*Your objective*. Please copy each line of the records below that holds the word "Hoda".
___ Information supplied ___
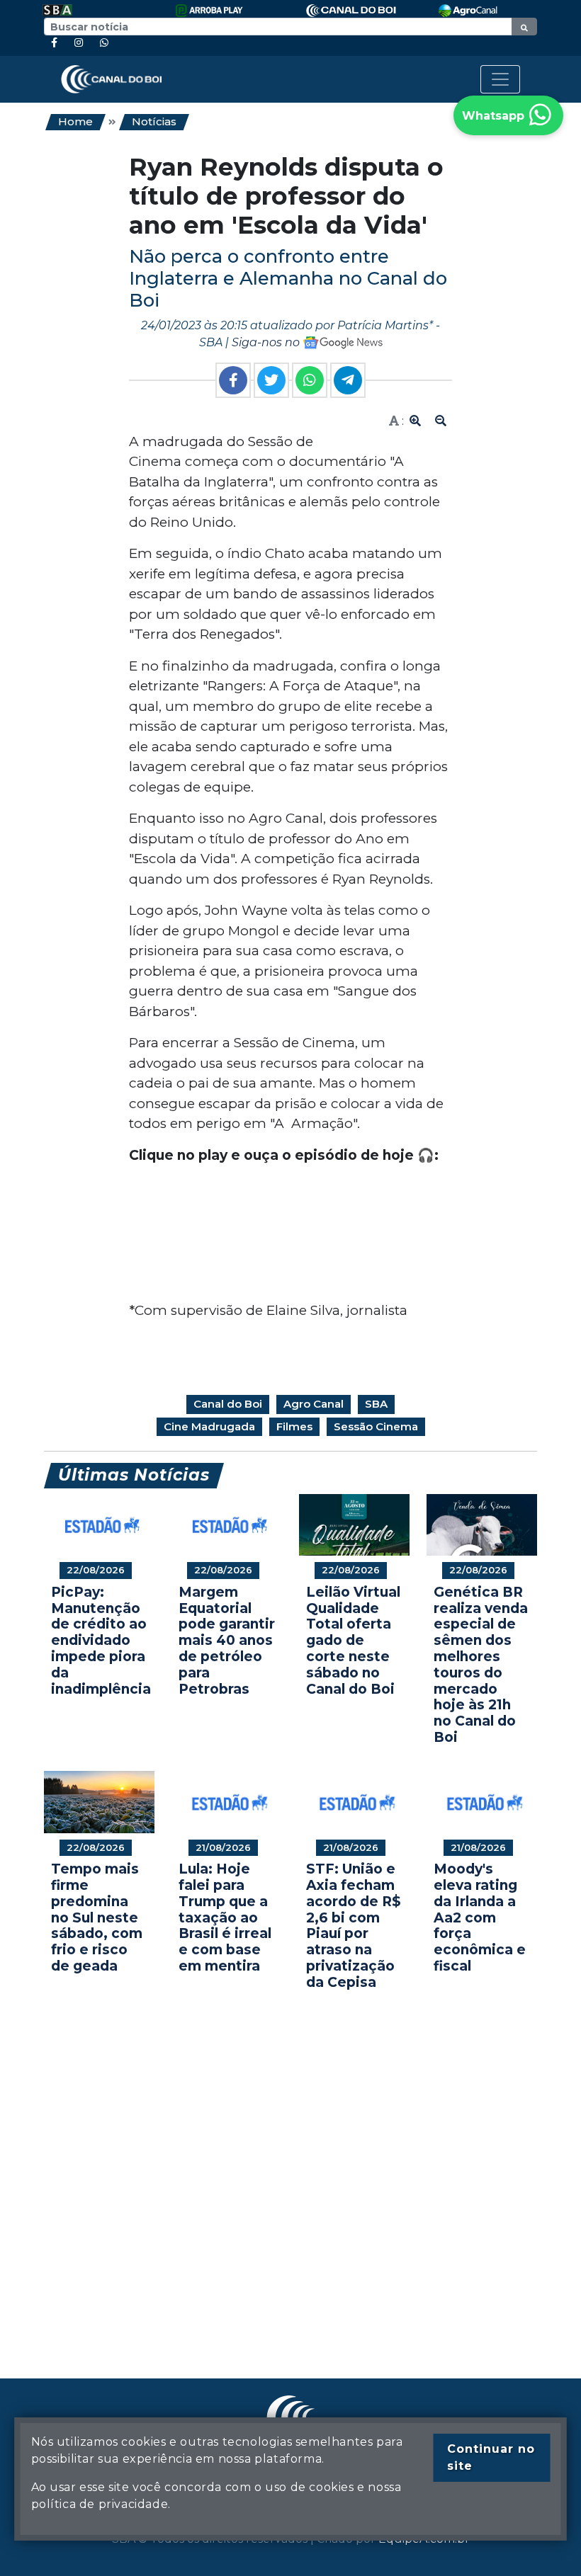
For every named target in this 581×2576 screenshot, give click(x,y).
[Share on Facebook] (233, 380)
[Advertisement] (290, 2162)
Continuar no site (491, 2457)
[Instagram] (78, 42)
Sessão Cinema (376, 1426)
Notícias (154, 121)
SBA (376, 1403)
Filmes (294, 1426)
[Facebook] (54, 42)
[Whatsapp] (104, 42)
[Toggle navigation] (500, 79)
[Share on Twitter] (271, 380)
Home (75, 121)
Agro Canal (313, 1403)
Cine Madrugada (209, 1426)
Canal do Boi (227, 1403)
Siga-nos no (267, 342)
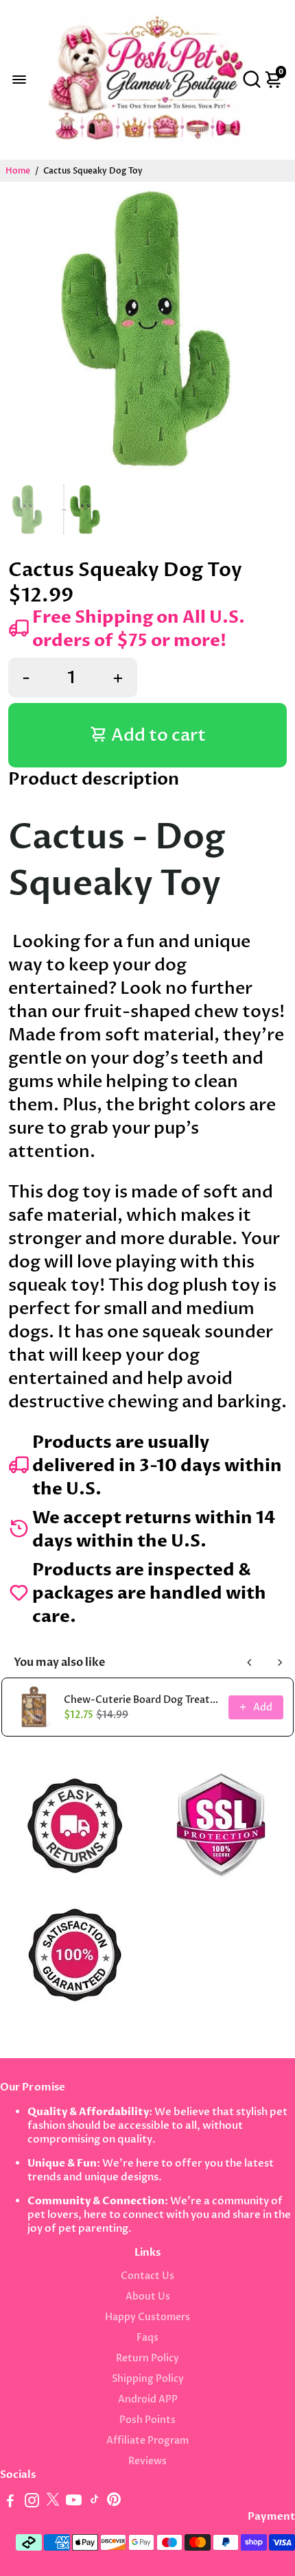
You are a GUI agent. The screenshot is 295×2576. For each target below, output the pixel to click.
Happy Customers (147, 2317)
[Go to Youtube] (73, 2502)
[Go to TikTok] (95, 2502)
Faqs (147, 2338)
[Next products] (280, 1662)
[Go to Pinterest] (114, 2502)
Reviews (147, 2461)
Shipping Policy (148, 2379)
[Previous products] (250, 1662)
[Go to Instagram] (31, 2502)
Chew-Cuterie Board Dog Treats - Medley (142, 1699)
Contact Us (147, 2276)
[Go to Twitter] (53, 2502)
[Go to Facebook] (10, 2502)
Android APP (148, 2400)
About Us (148, 2297)
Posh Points (147, 2420)
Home (17, 170)
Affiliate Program (147, 2441)
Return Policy (147, 2358)
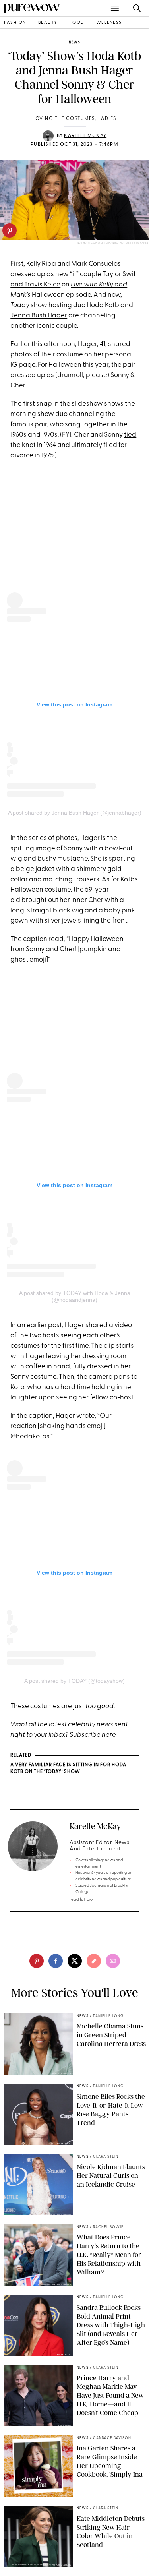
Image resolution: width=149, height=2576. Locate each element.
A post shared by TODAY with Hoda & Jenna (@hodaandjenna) (74, 1296)
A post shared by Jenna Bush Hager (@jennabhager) (74, 812)
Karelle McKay (85, 136)
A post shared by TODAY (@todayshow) (74, 1681)
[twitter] (75, 1961)
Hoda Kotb (103, 305)
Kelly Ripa (41, 264)
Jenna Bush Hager (38, 315)
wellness (109, 23)
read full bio (81, 1899)
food (77, 23)
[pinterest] (9, 230)
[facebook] (55, 1961)
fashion (15, 23)
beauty (48, 23)
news (74, 42)
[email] (113, 1961)
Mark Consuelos (96, 264)
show (28, 305)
___
*Problem solution*.
A post shared by TODAY with Hoda & Jenna (@hodaandjenna) (74, 1296)
Hoda Kotb (103, 305)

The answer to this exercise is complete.